Saved entries
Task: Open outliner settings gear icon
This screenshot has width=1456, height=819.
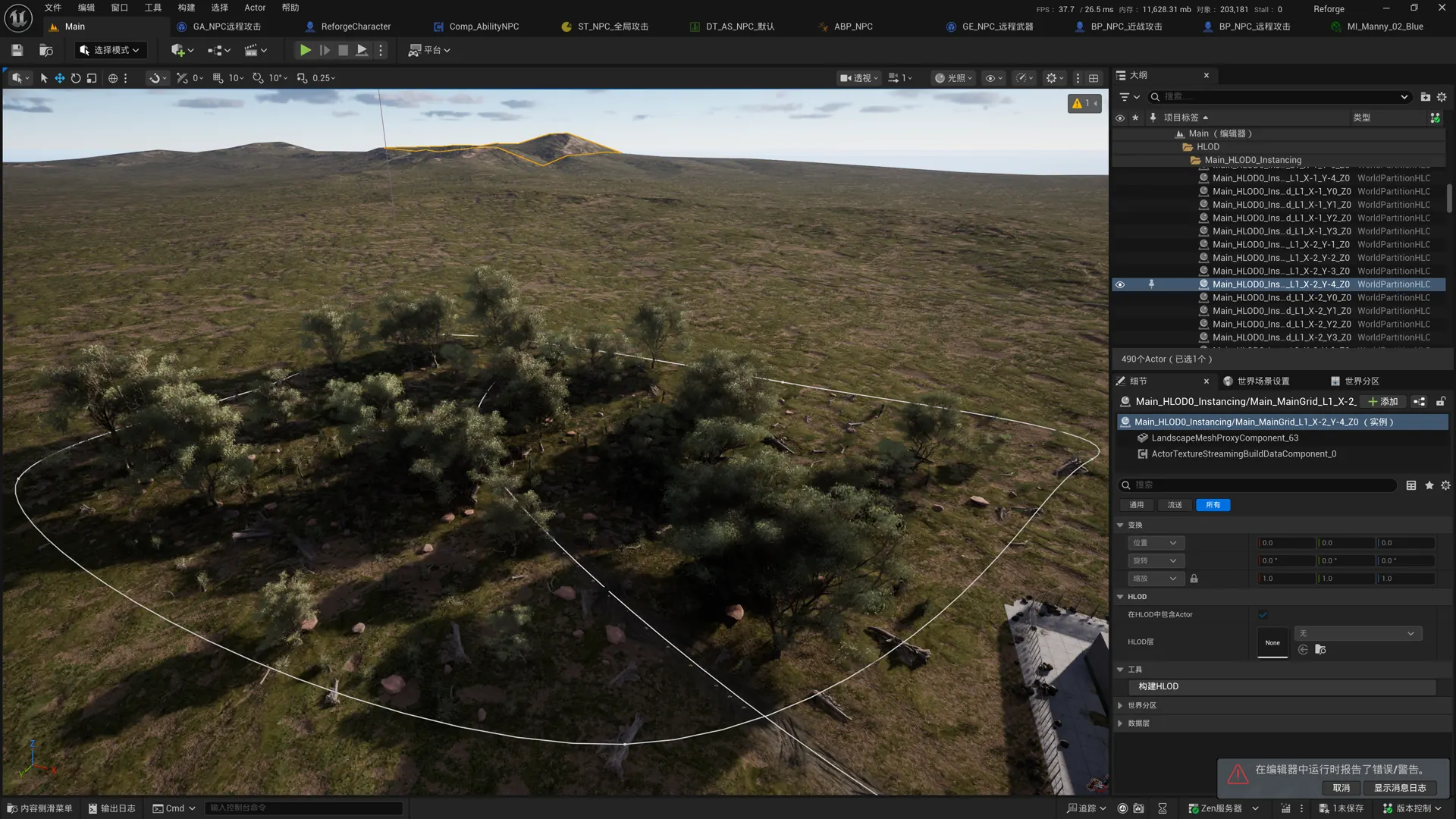Action: [x=1442, y=97]
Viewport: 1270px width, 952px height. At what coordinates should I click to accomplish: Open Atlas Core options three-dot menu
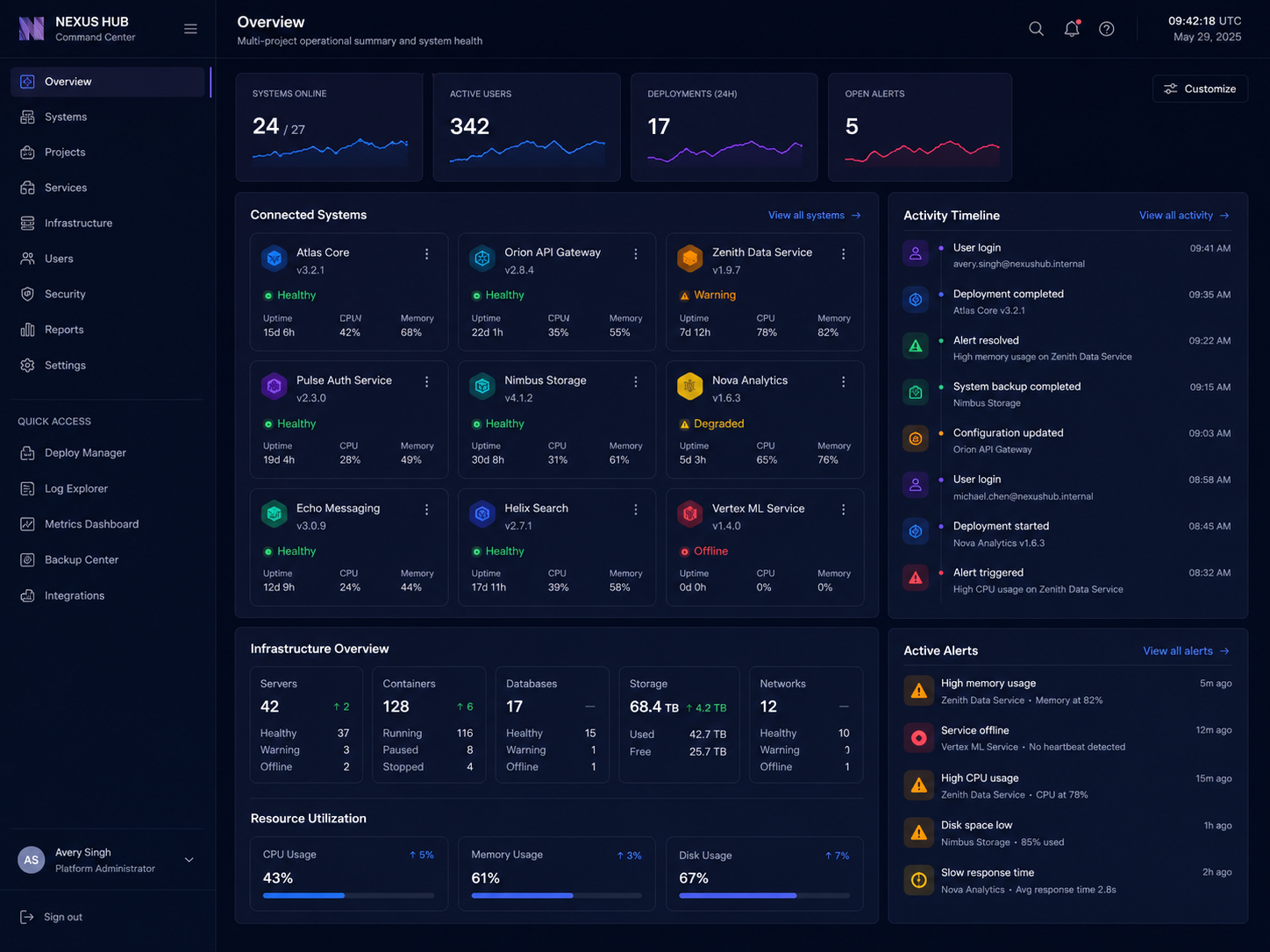(x=427, y=254)
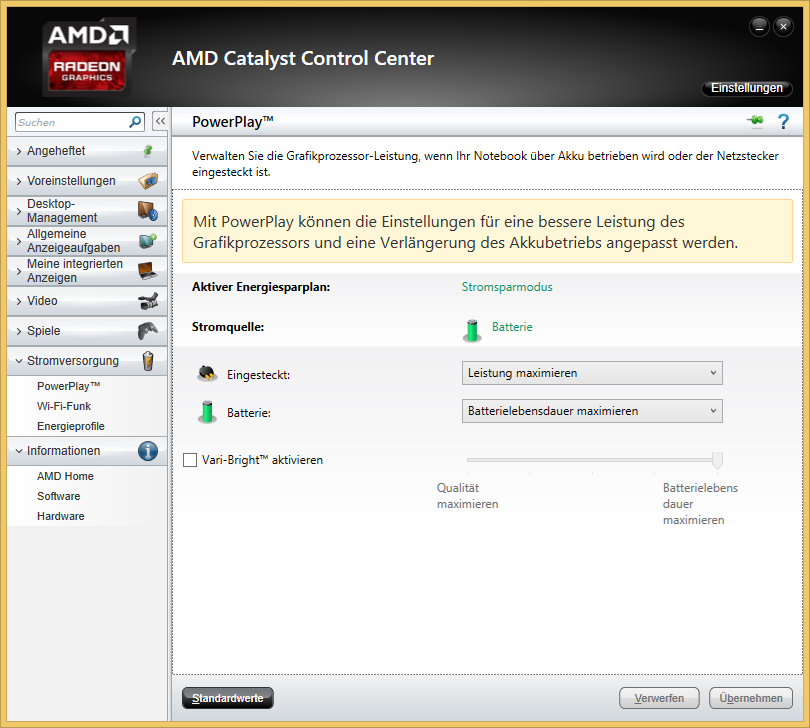Click the Video camcorder icon
810x728 pixels.
coord(147,301)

WHAT YOU HAVE TO DO: Each line above should be written out again unchanged; no images are to be carried over.

RESPONSE TO THIS TASK:
Task: Open outliner settings gear icon
This screenshot has width=1456, height=819.
Action: [x=1442, y=97]
Viewport: 1270px width, 952px height. At what coordinates should I click to accomplish: Open Atlas Core options three-dot menu
(x=427, y=254)
Click the Video camcorder icon
810x728 pixels.
coord(147,301)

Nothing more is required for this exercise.